In the End
by Maria Rocket

***


A lone figure stood on the distant horizon. The light behind him was very faint, and it gave the dark sky an orange glow. The bare, rolling land stretched into the farthest places one could imagine. Only the wind had a voice. This was the land at the end of the world.

The cloaked figure, his head raised high, stared into a starless sky. For just an instant, every light in the universe had gone out. It had been the longest instant in history, in which everything had been distorted forever. Horribly wounded beyond all repair, the heart of the universe cried out in anguish.

The stars were still there, he could feel them now, but they were so weak. Like too many souls had, he had nearly been ripped apart during the chaos, but his star, his alone had not gone out. Nothing had surpassed his shock when that spirit he loved dearest had taken him in his arms, sheltering him from the storm.

Somewhere out in the void, he had heard himself screaming. Somewhere his body was being seared and obliterated, atoms shrieking as they flew apart.

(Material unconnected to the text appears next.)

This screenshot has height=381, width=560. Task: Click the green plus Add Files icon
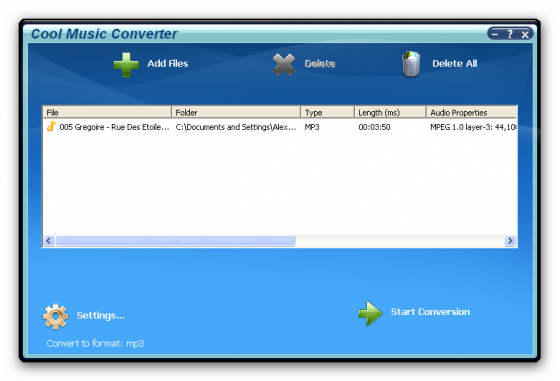[x=126, y=65]
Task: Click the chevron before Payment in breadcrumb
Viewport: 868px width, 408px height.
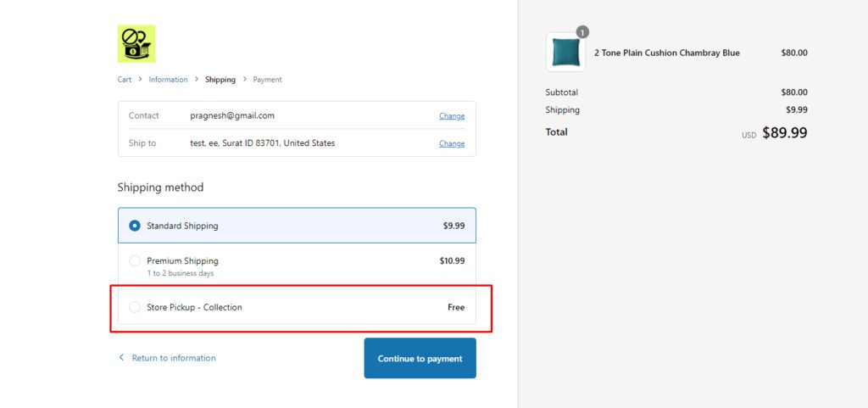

Somewhere his mangled soul was screaming as it went hurtling into the heart of the chaos, finally becoming one with it. Oh, the madness, he could remember like something from a long forgotten nightmare emerging from memory. It hurt and he did not want to remember.

How desperately he had clung to his star, daring to hope that at last death and love had come to him in one hour. He knew from what was that it couldn't be so, but his heart prayed to the empty void for what he had so long wished for. In the silent howling of the chaos, he thought words of eternal love and devotion whispered in his ear, pleading with him to stay strong, to hold on, to keep running.

He knew then that his star was going to let go, as the newborn endworld came to a stop. He was determined that he would never let go now that he had the light in his grasp. He would use all the power he possessed, all the power of the cosmos to hold on to what he had pursued for so long. Yet there was but one power whose might surpassed the greatest he could summon.

So as the dust settled, and remains of the universe lay violated, he stood alone in the wasteland. As he trembled, the earth trembled and split several times over, defacing the surface beyond what the chaos had caused. His eyes in the heavens, he did not cry, even as his heart keened with loss and despair. He had not cried since before the beginning of time.

A few minutes. A few thousand years. He wasn't sure how long he stood there. But eventually he lowered his gaze, and turned his haunted eyes across the cracked dry earth, towards a place where a woman was screaming in childbirth, deep beneath the surface. It was almost time.

Not ready to face what was to come, to face the complete unknown, he pulled his hood close about his head and turned away. His feet carried him as they had for countless ages, towards the faraway mountains, to the forests to hide for as long as he desired.

Ahead of him he could see the shadowy runner, the dark light leading him on. And he would always follow, to the final destination, be it heaven, hell, or absolute oblivion. Always.